The greatest thing you’ll ever learn is just to love, and be loved in return.

These words have been reverberating inside my head all morning, begging for attention and analysis. I believe that the writers of Moulin Rouge hit an ideological jackpot when they created this sentence, because the more I consider it, the more it makes sense. What feeling is greater than love? Not just romantic love, but love for your family, your friends, for humanity, nature, the universe and life.

Advertising has tapped into the idea that the ultimate goal a person can achieve is love (which branches off into many sub-section such as sex, wealth and material comfort). The whole point of consumerism is to make yourself a better person, through the items you surround yourself with. Your clothes, your Doc Martens, your iPhone, your car, all convey that you are a particular type of person. They put you in the category of “down-to-earth-and-don’t-give-a-shit” or “sophisticated-and-perfect”, or simply that you are a unique individual with something to offer that other’s can’t. But what is the advantage of conveying your personal traits to society? It is this: like-minded people will be more attracted to you, like moths to a lightbulb. Friendships are formed, love is created. Bingo. I would call this kind of love conditional love. Someone loves you because you have shown to them what kind of person you are, and this love is generated by the conditions surrounding the both of you.

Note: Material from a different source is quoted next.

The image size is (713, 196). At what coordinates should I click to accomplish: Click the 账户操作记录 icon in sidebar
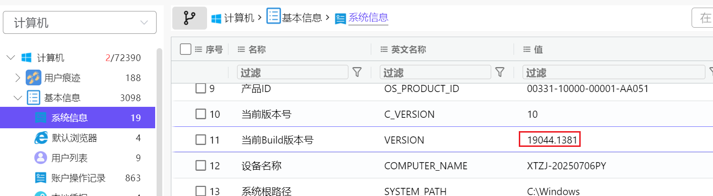41,178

However, unconditional love is different. It’s hard to put into words what unconditional love is, or why we feel it. A personal example is what I feel for my eight-year-old brother. When I am around him (which sadly isn’t often anymore), or talk to him on the phone, or even think about him, I can feel love lift me up (this is going to start sounding a bit Bible-bashing now). It’s like something is glowing from inside me. I don’t love him because we’re blood related, or because he’s adorable, I just love him because. And experiencing that because feeling is probably the closest I’ve felt to the higher stuff (I refrain from using the word ‘God’ because it’s such a limiting term).

To digress briefly, many people believe that the purpose of life is to get to Heaven by adopting religion and being a good person (I think people usually do the former more than the latter). They attempt to right their wrongs and hopefully get a one-way ticket to Heaven, or Nirvana, or Godhead – it’s all the same place. I’ve never been a particularly enthusiastic participant of my religion, Hare Krishna, so maybe I’m too uneducated to make the next statement. But, if unconditional love for my little brother takes me higher than I’ve ever been when I meditated on Krishna (and remember that in any religion the love of God is always emphasised), we need to take a look at what we think God is and possibly consider the fact that God is not a man sitting in the clouds, lapping up our love like a thirsty dog, but maybe God, or the higher stuff, is in us all. Maybe you, and I, and every sentient being on this planet is God, and maybe we should be taking our focus away from worshiping a divine being who seems inconceivably distant from us, and instead focus on worshiping and loving each other.

What a tangent. But to bring this argument back to the main point, and to oversimplify an infinitely complex idea, perhaps the purpose of life, the great lesson our lives lead us unceasingly towards, is to love.